- **PASSAGE SHOWN**
↓
These totally incomplete notes below are forming into a sermon entitled ‘JOURNEYING WITH GOD – CERTAINLY UNCERTAIN AND CAREFULLY CARELESS’ out of Hebrews 11 – famous named heroes of the faith and then the anonymous ones who were sawed in two, stoned, afflicted, etc. Anyways, as ever there are some juicy quotes, and as I refine and tweak the message, I’d be interested in any feedback, please do comment/challenge/question:
Choosing to see life as a journey reminds us to stop trying to set up camp and call it home. It allows us to see life as a process, with completion somewhere down the road. Thus we’re freed up from feeling like a failure when things are not finished, and can retain hope that they will be as our journey comes to its end. I want adventure, and this reminds me I am living in it. Life isn’t a problem to be solved; it’s an adventure to be lived.
I know no matter how much I strive for authenticity, my life lacks consistency, that contradictions abound. “The very contradictions in my life are in some ways signs of God’s mercy to me.” (Thomas Merton) It’s comforting Paul confesses the same struggles in Romans 7 when he talks about the sin he doesn’t want to do, he does…
Richard Kadrey quipped: “Being able to embrace contradictions is a sign of intelligence. Or insanity.”
Sometimes doubting is not a lack of faith but rather an expression of it. Sometimes to doubt is merely to insist that God be taken seriously not frivolously, to insist that our faith is placed in and upheld by something other than seeming conjuring tricks. The depth of our doubt might be roughly proportionate to the depth of our faith. Dostoevsky: “It is not as a child that I believe and confess Jesus Christ. My ‘hosanna’ is born of a furnace of doubt.”
John Kavanaugh, brilliant ethicist who went to live for three months in Mother Teresa’s “House of the Dying” in Calcutta on a personal pilgrimage to find vital guidance – a clear vision for the rest of his life. On his very first morning, Mother Teresa asked Kavanaugh, as she asked everyone, “What can I do for you?” He requested prayer, but she wanted to know what kind. Without hesitation, Kavanaugh, who had travelled thousands of miles on his quest, replied, “Please pray that I get clarity for the future.” “No!” retorted Mother Teresa emphatically, “I will not do that. Clarity is the last thing you are clinging to and must let go of.” “But you always seem to have clarity,” Kavanaugh pleaded, a little taken aback. With a twinkle in her eye, Mother Teresa laughed, “I have never had clarity; what I have always had is trust. So I will pray you trust God.”
↑
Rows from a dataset
↓
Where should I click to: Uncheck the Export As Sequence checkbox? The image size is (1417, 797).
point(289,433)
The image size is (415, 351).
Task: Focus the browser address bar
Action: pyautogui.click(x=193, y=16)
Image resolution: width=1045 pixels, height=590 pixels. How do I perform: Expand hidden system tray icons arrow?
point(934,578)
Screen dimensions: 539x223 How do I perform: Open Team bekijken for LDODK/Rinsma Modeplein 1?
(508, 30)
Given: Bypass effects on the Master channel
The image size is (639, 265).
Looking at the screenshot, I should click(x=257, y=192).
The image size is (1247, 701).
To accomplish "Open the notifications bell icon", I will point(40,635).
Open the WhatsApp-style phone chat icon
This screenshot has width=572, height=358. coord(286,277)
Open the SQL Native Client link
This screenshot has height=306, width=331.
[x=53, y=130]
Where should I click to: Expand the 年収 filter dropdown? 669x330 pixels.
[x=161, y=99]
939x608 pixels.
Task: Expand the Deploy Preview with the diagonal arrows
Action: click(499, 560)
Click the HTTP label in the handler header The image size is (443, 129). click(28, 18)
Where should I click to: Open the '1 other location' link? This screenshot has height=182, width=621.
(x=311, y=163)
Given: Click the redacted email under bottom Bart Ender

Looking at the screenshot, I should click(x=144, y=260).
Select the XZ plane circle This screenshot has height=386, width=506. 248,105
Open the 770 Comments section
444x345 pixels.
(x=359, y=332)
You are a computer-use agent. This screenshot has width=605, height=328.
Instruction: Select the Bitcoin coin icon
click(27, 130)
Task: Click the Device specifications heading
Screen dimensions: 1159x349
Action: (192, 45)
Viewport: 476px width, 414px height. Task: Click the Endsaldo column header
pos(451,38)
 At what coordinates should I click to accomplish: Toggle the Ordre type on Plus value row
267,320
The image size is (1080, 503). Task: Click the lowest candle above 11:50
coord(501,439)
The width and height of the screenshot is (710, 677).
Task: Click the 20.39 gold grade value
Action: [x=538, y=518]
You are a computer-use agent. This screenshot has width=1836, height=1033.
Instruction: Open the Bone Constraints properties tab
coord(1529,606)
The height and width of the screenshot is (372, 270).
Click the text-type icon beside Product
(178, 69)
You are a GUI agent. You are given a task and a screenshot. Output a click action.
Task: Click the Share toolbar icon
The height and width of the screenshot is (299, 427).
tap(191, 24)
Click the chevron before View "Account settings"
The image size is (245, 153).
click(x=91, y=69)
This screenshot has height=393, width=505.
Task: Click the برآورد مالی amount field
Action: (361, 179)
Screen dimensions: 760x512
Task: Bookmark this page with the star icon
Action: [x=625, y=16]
↑
- **TASK LIST**
#1 Translate this sentence from the sermon notes into Spanish: "Life isn't a problem to be solved; it's an adventure to be lived."
#2 According to the sermon notes, why does choosing to see life as a journey free a person from feeling like a failure?

- **FINAL RESULTS**
#1 La vida no es un problema que resolver; es una aventura que vivir.

#2 Seeing life as a journey allows it to be understood as a process, with completion somewhere down the road. Unfinished things therefore need not feel like failure, and one can keep hoping they will be completed as the journey comes to its end.